Okay. And just as a quick one. The low double-digit TAVR growth in 2020, any way you can comment on U.S. versus international trends there?

It was kind of preliminary for us. We wanted to put it out there just so to give you some kind of guidance. We're going to try and get into that more deeply. But rather than sort of speculate on something that turns into a foul ball, we just thought it'd be better for us to give you a high-level look and then we'll get deeper as time goes on.

Got it. Thanks.

Thank you. And ladies and gentlemen, we do still have time for one more question. And that last question comes from Adam Maeder with Piper Jaffray. Please state your question.

Hi, guys. Congrats on the quarter end, and thanks for taking the question. Just one for me maybe on Critical Care, that business continues to be a positive driven by HemoSphere. How should we be thinking about the growth trajectory over the longer term? Is this level of growth sustainable? And can you remind us of the benefit you're seeing from a capital standpoint?

Well, we're really pleased with what's going on in Critical Care. And you can tell the growth rate that we've enjoyed this year, has been a step-up from what we've done in the past. The HemoSphere all-in-one platform has really been important. And it has stimulated our growth rate. Having said that, that team in Critical Care continues to add features to HemoSphere and there are new features that will be added even later this year and some more in the future. So as those happen, we think it provides a lift to growth. Although, I don't know that you're going to see the same bolus. So we're going to share our expectations a little bit more discreetly or clearly, when we get together at the investor conference. But right now, we continue to feel like, we have a strong franchise there in Critical Care.

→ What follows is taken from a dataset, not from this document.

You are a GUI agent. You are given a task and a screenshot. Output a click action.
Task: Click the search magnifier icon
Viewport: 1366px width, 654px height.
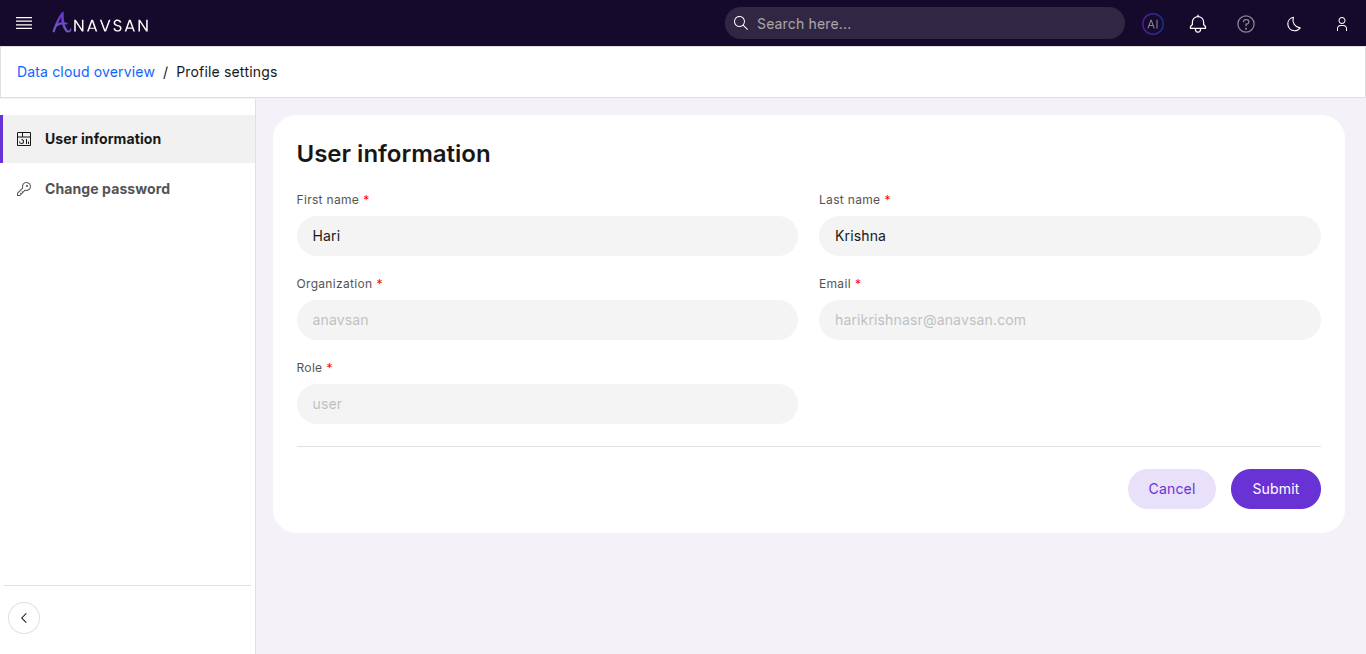(x=740, y=22)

That's very clear. Thanks, guys.

Thank you. This concludes the Q&A session. I'll now turn it back to management for closing remarks.

Well. Just thanks for your continued interest in Edwards. Scott, and Mark, and I welcome any additional questions by telephone. And I'll turn it back to you.

Thank you. And ladies and gentlemen, to access a telephone replay of this call, please dial 877-660-6853. If you're outside the U.S. you can dial 201-612-7415. Once again, a telephone replay dial, 877-660-6853 and from outside the U.S. 201-612-7415. And please enter the conference ID, 13694541. Once again, use the conference ID, 13694541. This concludes today's conference. You may disconnect your lines at this time. Thank you all for your participation.